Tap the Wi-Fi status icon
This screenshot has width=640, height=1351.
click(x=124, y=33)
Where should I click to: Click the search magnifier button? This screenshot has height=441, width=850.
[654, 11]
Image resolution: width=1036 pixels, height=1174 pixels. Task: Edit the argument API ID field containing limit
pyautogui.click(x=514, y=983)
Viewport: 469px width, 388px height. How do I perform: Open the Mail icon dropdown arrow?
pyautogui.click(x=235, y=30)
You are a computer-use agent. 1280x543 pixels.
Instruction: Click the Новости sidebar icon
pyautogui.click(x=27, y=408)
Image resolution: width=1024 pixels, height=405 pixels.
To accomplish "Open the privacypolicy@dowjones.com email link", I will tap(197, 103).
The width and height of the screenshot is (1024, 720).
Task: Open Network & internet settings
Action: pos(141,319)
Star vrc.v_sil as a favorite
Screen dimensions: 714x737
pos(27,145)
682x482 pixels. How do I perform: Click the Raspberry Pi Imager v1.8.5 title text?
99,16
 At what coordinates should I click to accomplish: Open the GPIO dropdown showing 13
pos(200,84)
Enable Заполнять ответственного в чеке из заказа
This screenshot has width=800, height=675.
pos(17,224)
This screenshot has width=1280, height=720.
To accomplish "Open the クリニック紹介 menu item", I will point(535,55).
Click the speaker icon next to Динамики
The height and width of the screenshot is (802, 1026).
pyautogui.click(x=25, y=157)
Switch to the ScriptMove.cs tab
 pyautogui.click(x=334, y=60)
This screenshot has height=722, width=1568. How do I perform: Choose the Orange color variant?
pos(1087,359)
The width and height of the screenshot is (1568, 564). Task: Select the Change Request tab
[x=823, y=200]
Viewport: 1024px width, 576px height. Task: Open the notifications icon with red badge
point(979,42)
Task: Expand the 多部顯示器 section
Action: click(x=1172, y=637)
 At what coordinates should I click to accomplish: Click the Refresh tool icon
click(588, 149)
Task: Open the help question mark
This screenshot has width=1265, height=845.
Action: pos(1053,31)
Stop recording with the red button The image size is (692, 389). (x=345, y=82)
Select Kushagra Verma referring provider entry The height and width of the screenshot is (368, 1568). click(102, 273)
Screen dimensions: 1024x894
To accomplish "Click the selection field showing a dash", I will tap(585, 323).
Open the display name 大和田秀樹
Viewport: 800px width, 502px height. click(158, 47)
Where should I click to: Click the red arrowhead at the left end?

====

- **Problem description**:
In the material above, locate the line containing "At what coordinates should I click to accomplish: Click" and the line containing "Stop recording with". Transcribe exactly those two lines and every line between them, and nothing more.

- **Problem solution**:
 At what coordinates should I click to accomplish: Click the Refresh tool icon
click(588, 149)
Task: Open the help question mark
This screenshot has width=1265, height=845.
Action: pos(1053,31)
Stop recording with the red button The image size is (692, 389). (x=345, y=82)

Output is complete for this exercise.